Acts 8:15-17 - Coke's Commentary on the Holy Bible

Bible Comments

Who, when they were come down,— Hence it appears very probable, that the Spirit, in some or other of his miraculous powers, had been conferred upon all the Christian converts hitherto; and it was highly proper that the Samaritans should have that divine gift, both as a confirmation of the truth of the Christian doctrine in general, and as an evidence to them in particular, that however they had been formerly hated by the Jews, yet, under the gospel, they might be equally acceptable to God with the Jews, and be as openly and fully entitled to all the privileges of the church, and of the people of God. From what follows it is plain, that the Holy Spirit was here conferred in his supernatural and miraculous influences; for Simon the magician saw some of the wondrous effects of that divine gift immediately, by the new converts speaking languages which they had never learned, or prophesying, or working miracles; and it was this which made him so earnestly covet that apostolic power. They who fancy that the apostles at this time conferred only those which have been commonly called the standing, or the sanctifying influences of the Spirit, surely cannot deny, that if their power had been so limited, their bestowing of the gift of the Holy Ghost would have been otherwise expressed; as the whole work of grace, from the first dawning of the divine light to the perfection of it, originates in the influences of the Holy Spirit. Nor would that magician, very probably, have given any thing, either for the sanctifying influences of the Spirit, or for the power to confer them upon others, supposing God would have bestowed such an extraordinary favour upon him.

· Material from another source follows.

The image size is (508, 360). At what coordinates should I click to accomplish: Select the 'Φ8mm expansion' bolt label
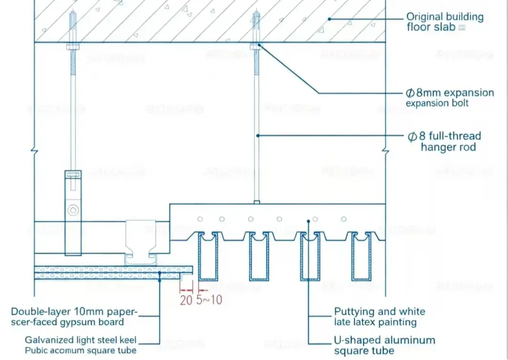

The apostles, who alone had a power of imparting them, appear to have conferred some or other of the miraculous gifts upon all adult Christians wherever they came. Upon the apostles themselves, and the rest of the hundred and twenty, the Spirit was poured down immediately from heaven, and without the laying on of the hands of any man; but upon the other Jewish converts, the apostles laid their hands, and thereby conferred that divine gift. As the Samaritans were now Jews by religion, and many of them even descended from Jewish parents, and as our Lord himself had during his own personal ministry treated them as Jews, there was no occasion for the pouring down of the Holy Spirit, in any of his miraculous gifts, upon them before baptism, to prepare the way for their being received into the Christian church: as there manifestly was afterwards in the case of the first-fruits from among the Gentiles: and, on the other hand, supposing the Samaritans had not been favoured with any spiritual gifts and miraculous powers; that is, neither before baptism nor after it; they would have come behind other churches, and might thereupon have been ready to question, whether they who had been so peculiarly odious to the Jews, were now accepted of God equally, and to like privileges with the Jews, from among whom came the Saviour and salvation to mankind. The two apostles, therefore, went down, and conferred upon them the extraordinary gifts of the Holy Ghost. Thus, accordingto the wise and beauteous scheme of raising the new creation, the Jewish and Samaritan Christians were both treated alike; and how great soever their mutual aversion had been, the benign spirit of Christianity laid the foundation for abating their mutual prejudices, for healing their unhappy differences, and for making them lookupon one another as brethren in Christ Jesus, and equally acceptable to God; who is in the gospel most plainly declared to be the God and Father, in a peculiarly eminent sense, of all who believe in and obey Christ, whether Jews, Samaritans, or Gentiles.

Acts 8:15-17

15 Who, when they were come down, prayed for them, that they might receive the Holy Ghost:

16 (For as yet he was fallen upon none of them: only they were baptized in the name of the Lord Jesus.)

17 Then laid they their hands on them, and they received the Holy Ghost.